• [EXERCISE REQUIREMENTS]: Return every line of the rows below that contains the string "column", matching case exactly.

• [DATASET EXTRACT]:

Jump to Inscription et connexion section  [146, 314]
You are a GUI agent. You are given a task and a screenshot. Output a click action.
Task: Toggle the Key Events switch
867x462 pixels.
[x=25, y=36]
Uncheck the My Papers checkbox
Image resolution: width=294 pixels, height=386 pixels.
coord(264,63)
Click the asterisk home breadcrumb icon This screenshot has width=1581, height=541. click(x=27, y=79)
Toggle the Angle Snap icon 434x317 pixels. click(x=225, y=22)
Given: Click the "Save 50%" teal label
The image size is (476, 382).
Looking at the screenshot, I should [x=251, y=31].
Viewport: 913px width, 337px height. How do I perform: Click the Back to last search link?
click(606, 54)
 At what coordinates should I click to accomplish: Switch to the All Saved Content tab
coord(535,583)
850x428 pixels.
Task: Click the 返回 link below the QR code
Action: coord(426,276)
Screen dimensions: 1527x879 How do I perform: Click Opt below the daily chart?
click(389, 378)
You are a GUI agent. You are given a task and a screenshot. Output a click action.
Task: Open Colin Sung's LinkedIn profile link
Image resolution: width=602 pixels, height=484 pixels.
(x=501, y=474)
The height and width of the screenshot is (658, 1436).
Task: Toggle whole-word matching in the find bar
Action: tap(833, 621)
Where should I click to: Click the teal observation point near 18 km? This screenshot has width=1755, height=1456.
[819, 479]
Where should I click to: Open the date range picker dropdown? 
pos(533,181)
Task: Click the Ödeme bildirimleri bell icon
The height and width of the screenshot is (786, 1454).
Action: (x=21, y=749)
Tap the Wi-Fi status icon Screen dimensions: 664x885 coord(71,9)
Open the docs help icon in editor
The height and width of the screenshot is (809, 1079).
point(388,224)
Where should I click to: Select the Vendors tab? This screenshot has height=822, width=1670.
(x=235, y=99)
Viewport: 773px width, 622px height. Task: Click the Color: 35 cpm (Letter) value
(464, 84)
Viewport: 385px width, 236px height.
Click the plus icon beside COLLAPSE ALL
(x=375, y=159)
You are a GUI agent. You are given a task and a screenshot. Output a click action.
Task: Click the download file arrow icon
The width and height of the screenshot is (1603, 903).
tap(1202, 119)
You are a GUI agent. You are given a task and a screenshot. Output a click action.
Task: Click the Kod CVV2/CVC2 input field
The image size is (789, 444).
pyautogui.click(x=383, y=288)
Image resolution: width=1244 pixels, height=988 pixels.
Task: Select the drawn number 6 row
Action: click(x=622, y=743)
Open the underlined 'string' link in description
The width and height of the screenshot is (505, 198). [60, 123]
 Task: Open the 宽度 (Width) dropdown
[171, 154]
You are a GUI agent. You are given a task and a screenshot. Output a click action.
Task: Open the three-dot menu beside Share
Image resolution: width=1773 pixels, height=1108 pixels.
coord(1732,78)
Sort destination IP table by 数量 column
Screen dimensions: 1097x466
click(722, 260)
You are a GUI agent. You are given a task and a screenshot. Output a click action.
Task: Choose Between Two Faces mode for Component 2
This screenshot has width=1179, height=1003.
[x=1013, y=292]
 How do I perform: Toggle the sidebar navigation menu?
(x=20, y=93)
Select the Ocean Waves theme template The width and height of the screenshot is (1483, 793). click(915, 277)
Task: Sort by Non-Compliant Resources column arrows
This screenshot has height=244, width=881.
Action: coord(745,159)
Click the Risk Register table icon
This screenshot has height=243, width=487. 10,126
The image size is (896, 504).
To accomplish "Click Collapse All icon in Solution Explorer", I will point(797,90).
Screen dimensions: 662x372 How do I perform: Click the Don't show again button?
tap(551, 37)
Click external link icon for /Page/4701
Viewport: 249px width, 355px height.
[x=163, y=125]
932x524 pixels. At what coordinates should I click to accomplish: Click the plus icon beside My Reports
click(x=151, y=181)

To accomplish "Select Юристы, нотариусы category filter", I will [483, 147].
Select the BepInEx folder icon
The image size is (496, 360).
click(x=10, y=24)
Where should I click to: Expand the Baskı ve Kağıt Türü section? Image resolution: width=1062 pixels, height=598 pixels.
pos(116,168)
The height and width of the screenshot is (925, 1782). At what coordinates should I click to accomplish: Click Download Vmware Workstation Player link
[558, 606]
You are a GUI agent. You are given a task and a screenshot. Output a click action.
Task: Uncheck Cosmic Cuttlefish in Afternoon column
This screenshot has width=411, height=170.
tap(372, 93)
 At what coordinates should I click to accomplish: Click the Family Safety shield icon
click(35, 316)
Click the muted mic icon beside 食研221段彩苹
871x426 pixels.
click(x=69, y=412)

• [EXERCISE SOLUTION]:
Sort destination IP table by 数量 column
Task: Sort by Non-Compliant Resources column arrows
Task: Uncheck Cosmic Cuttlefish in Afternoon column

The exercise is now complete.